### LATIHAN
Menurut teks kutipan tentang teror dan agama, di mana bom yang dibahas penulis terjadi?

### TEKS KUTIPAN
################

Teror, Agama dan Jalan Keluar

Oleh :
Ach. Nurholis Majid
(Dosen di Institut Dirosat Islamiyah Al-Amien Prenduan) 

Bom yang terjadi di tiga Gereja Surabaya bukan sekedar musibah lokal, ia merupakan cermin retak negeri ini. Ada gejala yang selama ini tidak disadari dan meledak.
Tetapi seperti biasa, setiap kali ada bom bunuh diri yang dilakukan oleh seseorang yang membawa identitas Islam, setiap kali itu juga tindakan tersebut akan dimaknai sebagai radikalisme beragama. Jika ditarik lebih panjang, maka akan muncul kalimat “truth claim”, fanatik terhadap agama dan eksklusif.
Perlu digarisbawahi, bahwa sikap fanatik merupakan potensi yang terjadi karena suatu interaksi. Sehingga fanatisme bukan sesuatu yang dijejalkan ke dalam otak semata. Ia lebih merupakan suatu pengalaman hidup aktual yang kemudian dicari pembenarannya dalam nalar pendek dan mencatut dogma agama. Karena itu, jejak fanatisme tidak bisa dikacau dengan hanya menyalahkan pemahaman agama.
Kekacauan memahami fanatisme dan radikalisme ini akan menjadi salah satu saluran baru bagi munculnya radikalisme yang lain. Bisa dilihat dalam sejarah, sekelompok muslim yang merasa tidak mendapatkan kesempatan yang sama pada masa Orde Baru, mereka merasa terancam dan benci terhadap orde tersebut. Tetapi sebaliknya, ketika masa ijo royo-royo, kelompok Kristen juga berada pada posisi yang sama.

################

### DAFTAR CATATAN
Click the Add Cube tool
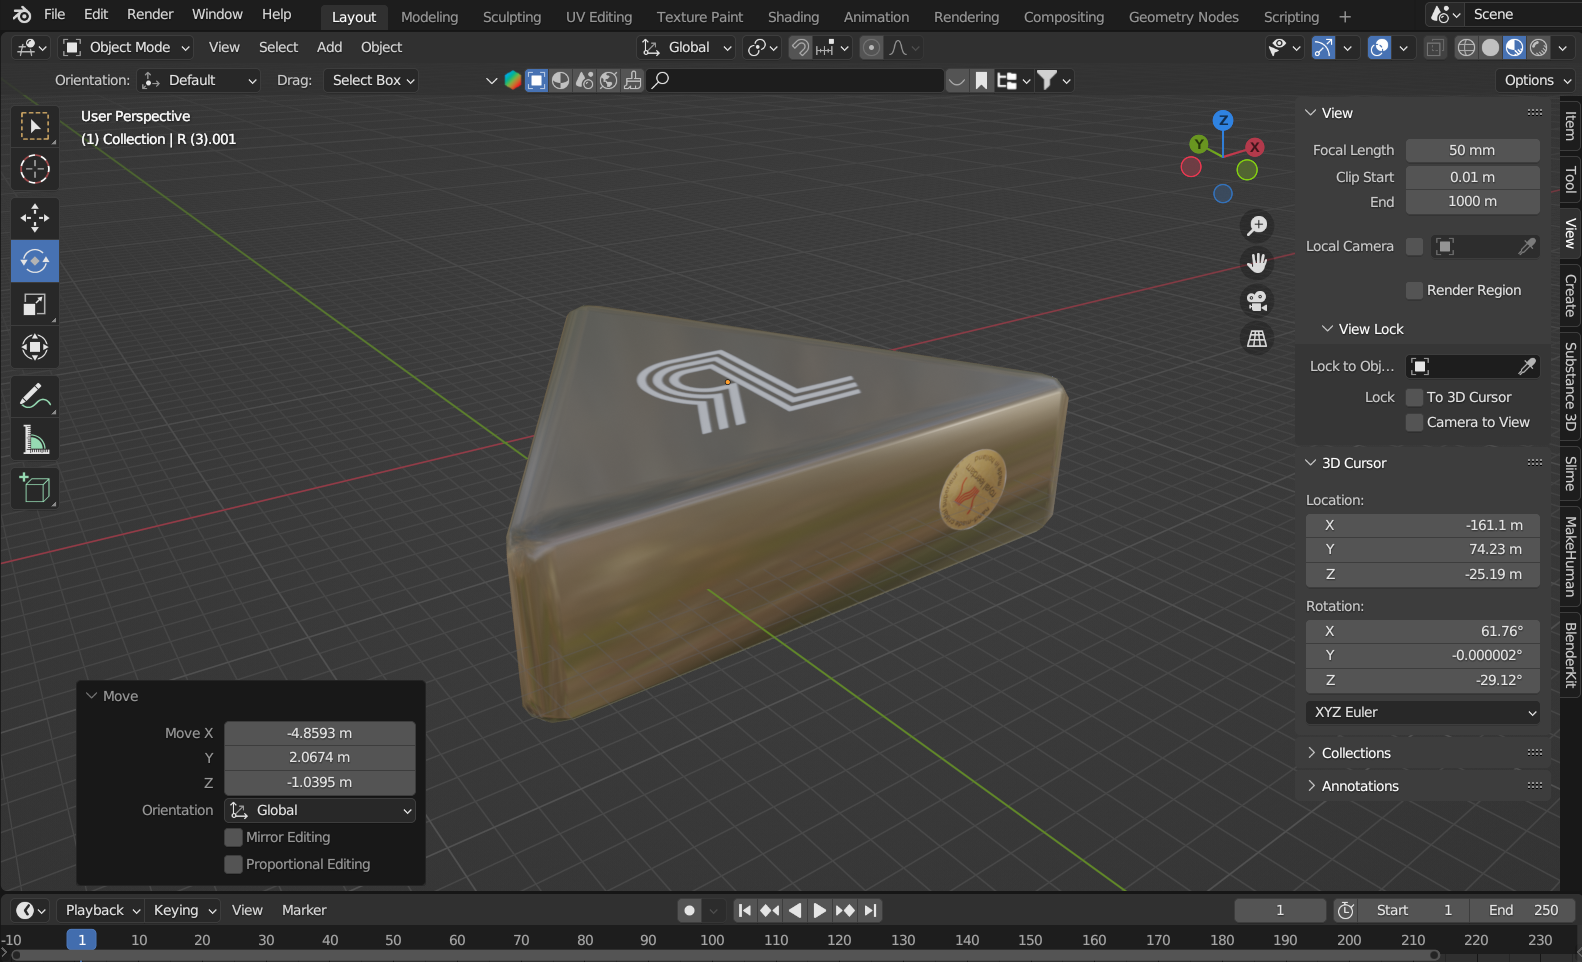The image size is (1582, 962). click(x=35, y=489)
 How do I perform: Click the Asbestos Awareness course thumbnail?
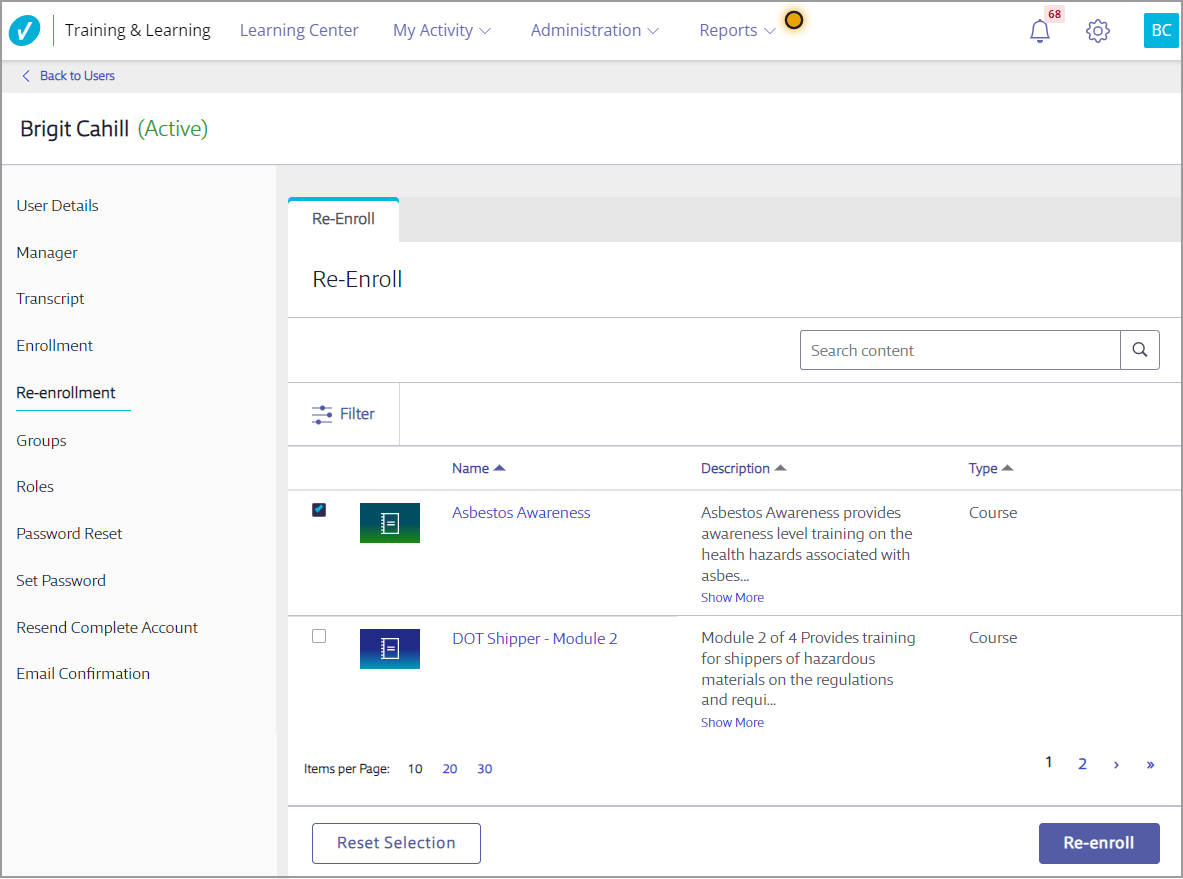tap(390, 523)
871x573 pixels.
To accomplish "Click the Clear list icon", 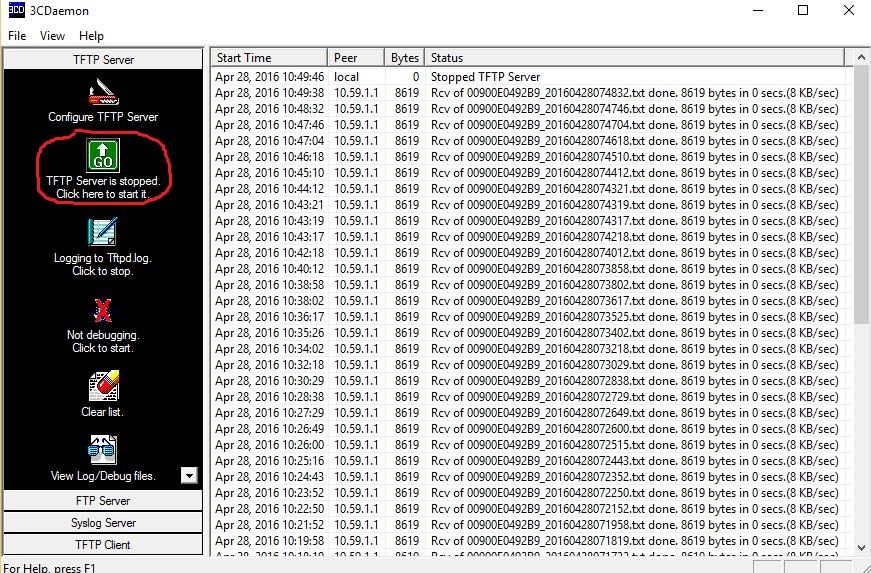I will click(103, 387).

################

### JAWABAN LATIHAN
Di tiga gereja di Surabaya.